Chang She [00:08:13]: So out of the gate we support five different types of rerankers. So the best we've seen is actually the cohera reranker without fine tuning. So here you just say, I want to use the cohera reranker and then pass then that in to the search process and you get sort of a data frame that looks similar in structure, but the scores and the content is different. So as you can see, the cohere ranker actually surfaces to the top, something that's very directly relevant. And so if we look at the GPT response Chat GPT response based on the top context from vector search versus cohere, you can actually see that using the cohere responses, we see that we're able to tease out the big factor, which is international operations, particularly in China. So we support, in addition, we support Colbert Reranker, cross go to reranker, and an interesting OpenAI reranker, where we're actually prompting OpenAI to become an expert reranker. And then of course, with a few lines of code, you can actually write your own custom reranker and plug that into the search process. All right.

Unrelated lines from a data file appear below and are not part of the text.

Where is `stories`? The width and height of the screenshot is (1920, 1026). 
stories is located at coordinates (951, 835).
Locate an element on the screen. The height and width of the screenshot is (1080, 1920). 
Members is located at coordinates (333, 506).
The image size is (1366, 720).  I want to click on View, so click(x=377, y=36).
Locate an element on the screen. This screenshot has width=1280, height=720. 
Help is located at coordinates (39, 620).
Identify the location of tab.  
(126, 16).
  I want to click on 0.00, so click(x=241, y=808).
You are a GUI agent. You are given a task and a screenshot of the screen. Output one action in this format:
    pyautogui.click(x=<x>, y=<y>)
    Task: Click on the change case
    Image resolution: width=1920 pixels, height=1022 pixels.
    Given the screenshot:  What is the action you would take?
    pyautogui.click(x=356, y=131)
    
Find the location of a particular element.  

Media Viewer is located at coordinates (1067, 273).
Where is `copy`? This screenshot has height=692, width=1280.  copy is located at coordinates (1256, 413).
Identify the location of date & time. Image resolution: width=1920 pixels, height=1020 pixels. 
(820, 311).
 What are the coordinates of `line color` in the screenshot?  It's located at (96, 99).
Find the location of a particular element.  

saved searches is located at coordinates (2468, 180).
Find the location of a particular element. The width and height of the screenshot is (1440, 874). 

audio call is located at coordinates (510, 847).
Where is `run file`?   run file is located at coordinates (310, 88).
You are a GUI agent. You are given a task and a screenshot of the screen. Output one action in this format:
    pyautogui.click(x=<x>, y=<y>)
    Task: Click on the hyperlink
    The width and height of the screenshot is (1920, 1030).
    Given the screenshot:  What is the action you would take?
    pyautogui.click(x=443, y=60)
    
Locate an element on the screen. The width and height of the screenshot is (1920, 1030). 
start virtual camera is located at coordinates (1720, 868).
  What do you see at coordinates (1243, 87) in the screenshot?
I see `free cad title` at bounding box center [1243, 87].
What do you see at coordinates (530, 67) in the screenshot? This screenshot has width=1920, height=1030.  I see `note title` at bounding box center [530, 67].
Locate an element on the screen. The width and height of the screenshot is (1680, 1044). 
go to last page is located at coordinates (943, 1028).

Chang She [00:09:32]: Okay. In general, I think so this was a quick demo of how do you go through that hybrid search and re ranking process and different ways that you can re rank your results. What's missing here is that from the analogy, recommender systems always get better over time the more you use it, and that is because of the feedback mechanism. And actually, in rag, I see a lot of users that are starting to experiment with this as well. So you can see one of our users talk about how he was able to, with $10 of synthetic data, to be able to fine tune the embedding model to be a lot better than the best in class generic embedding models. So those will be something that we're going to be working on next, and I think you'll be able to see great results from that. Now, last thing I'll say is that analogies have limitations, right. So it's not a perfect one to one parallel between rag and our recommender systems.
Chang She [00:10:42]: The end result is different. And in rag, there's an extra step of generation. What is relevant to whether the results in recommender systems are relevant to a particular user. Here in rag, the relevance is defined for a given question. And then for recommender systems ranking, that first spot in the home page is super valuable. So fine grained differences in ranking also matters for rag. If your top context answers fit within the context, the token limit, then that one, two, three position may not matter as much. So I think a lot of that means that how you measure the quality is going to be different.
Chang She [00:11:26]: And so it's not exactly a one to one match, but it's certainly worth thinking about and drawing parallels to get insights from traditional recommender systems. All right, so that's it for my talk. I think it's roughly ten minutes. And thank you for listening to me, ramble, and we'd love to have you join our discord channel and talk more about Rag and AI and whatnot.
Demetrios [00:11:57]: I think I just have to say one thing, which is you take the cake for best Twitter handle.
Chang She [00:12:06]: Thank you. It is actually my rename, so it is Changis Khan. C-H-A-N-G-H-I-S-K-H-A-N. I'm dating myself, but it's my aim screen name.
Demetrios [00:12:22]: Oh, it's so good, man. It is so good. Is there a link that you can drop in here or in the chat for that collab notebook that you were just playing with?
Chang She [00:12:30]: Absolutely. I'll drop it in the chat.
Demetrios [00:12:33]: Perfect. All right, man. Thank you for doing this. And we're going to keep on moving with these models. These models.